Completion of Hope canal on horizon

With $2 billion spent and about 75% of the channel for the Hope Canal completed, the Ministry of Agriculture anticipates that all works will be completed in the next nine months, by June 2013.

“This project is proceeding. It has suffered some challenges… for various reasons but we are now ensuring that the work is completed on a timely basis. The deadline we are working with is June and there is a period that is always built in for whatever… and then the defect/liability period which will take us into December of next year,” said Minister of Agriculture, Dr. Leslie Ramsammy during a tour of the canal yesterday.

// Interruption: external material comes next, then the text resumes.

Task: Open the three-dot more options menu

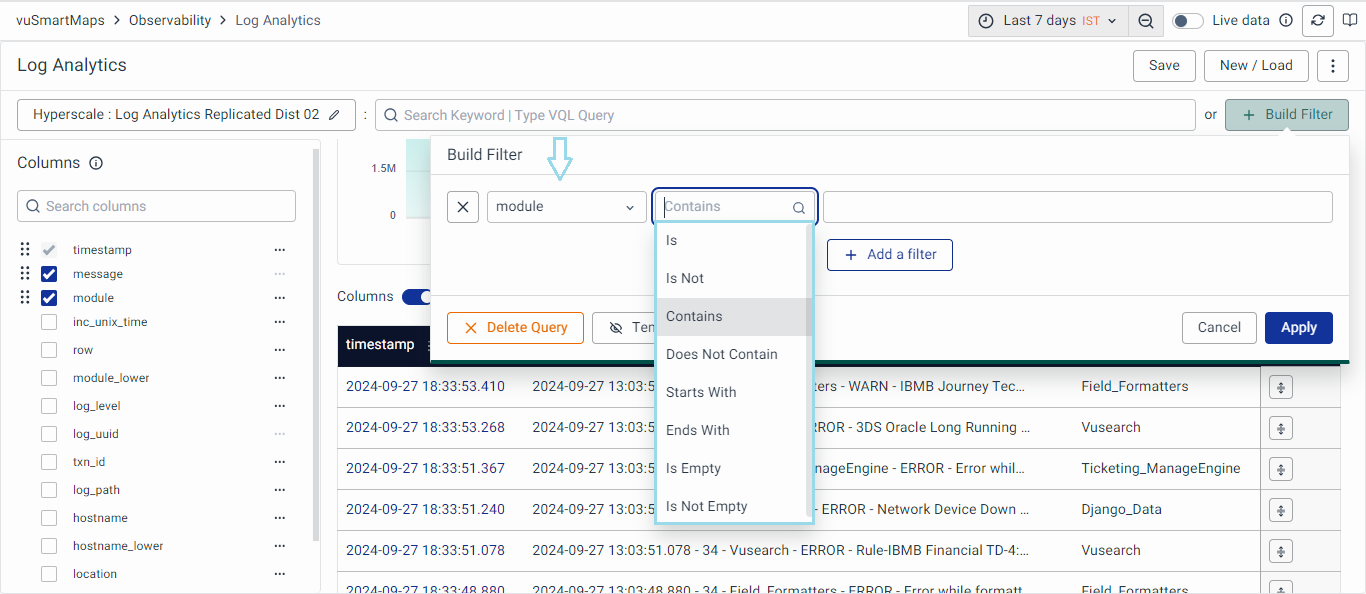Action: (x=1332, y=66)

Less than 1 km remains to be dug at the southern end of the 10.3 km canal to meet the East Demerara Water Conservancy (EDWC) and this will be completed by the end of October, Chief Executive Officer of the National Drainage and Irrigation Authority (NDIA), Lionel Wordsworth said. Eight excavators were seen working during the visit yesterday amid the flat pegasse soil and Ramsammy praised the work of local engineers for defying critics who said they would not have been able to work on the soil type. “The workers are showing it can be done,” he said.

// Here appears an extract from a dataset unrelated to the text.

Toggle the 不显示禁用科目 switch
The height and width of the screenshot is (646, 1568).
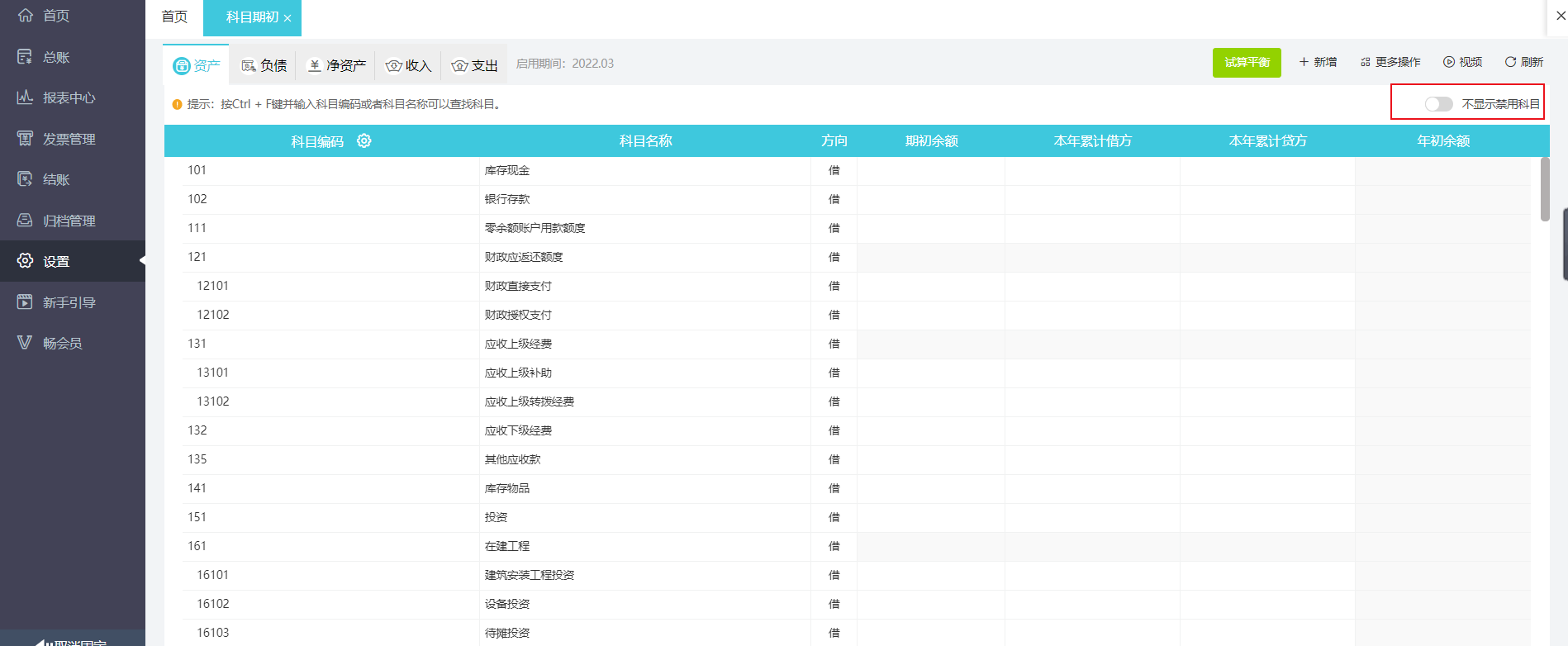[x=1438, y=104]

Chief Executive Officer of the National Drainage and Irrigation Authority (NDIA), Lionel Wordsworth (left), Minister of Agriculture, Dr. Leslie Ramsammy (second left) and other officials examine a map of the Hope Canal during a tour yesterday.

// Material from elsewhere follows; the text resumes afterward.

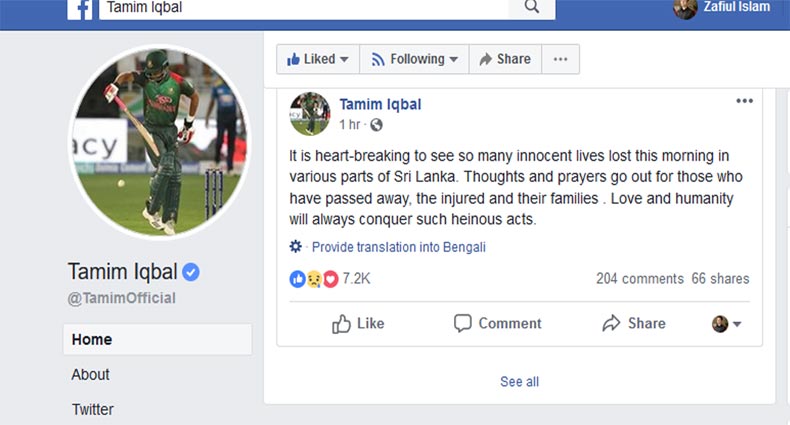Click in the Facebook search field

Wordsworth said that about $2 billion have thus far been spent. “There is less than one kilometre to go towards the conservancy and less than one to go towards the approach (at the northern side),” Ramsammy said. He said the head regulator at the EDWC, the bridge over the East Coast highway and the sluice at the Atlantic Ocean are all supposed to be finished in June.

Work has also begun on the eight feet high embankment that will line both sides of the canal. Asked about drainage and irrigation infrastructure for farmers, Ramsammy said there is irrigation but they will have to create drainage canals on both sides and this will have to be done when the canal is completed.  The width of the entire canal inclusive of the embankment is about 300 feet.

With regard to the bridge that will span the canal as part of the East Coast Demerara highway, Ramsammy said that it is about 34% completed and much of the structures are already pre-cast. “Much of these things are already constructed. It’s a matter of assembling at this point,” he said. Yesterday, pile driving was going on and this was said to be the most difficult part. “Once this part of the work is done then the rest is very quick,” Ramsammy said. Dipcon is constructing the bridge.

In relation to the eight-gate sluice to drain the water into the Atlantic Ocean being constructed by Courtney Benn Contracting Services, Ramsammy said that one of the problems experienced was the availability of piles but they have most of these now. He said the contractor needs to finish the work by the end of November. “If they finish by the end of November they will be able to finish the work [in time for June] because that is the major part of the work,” he said.

Excavators are seen building up the embankment at the Hope Canal yesterday.

He also added that he had concerns over this and said that the contractors need to double up and take advantage of the good weather because bad weather had hampered work in the past.

Meantime, he said that work at the head regulator at the EDWC by BK International is proceeding at a good pace and that will be finished in time for June.

The $3.6 billion canal, when completed, is expected to help drain the EDWC into the Atlantic Ocean. Currently when the water reaches a high level in the EDWC, water is drained through the Maduni and Lama sluices into the Mahaica and Mahaicony creeks resulting in overtopping and flooding in these areas.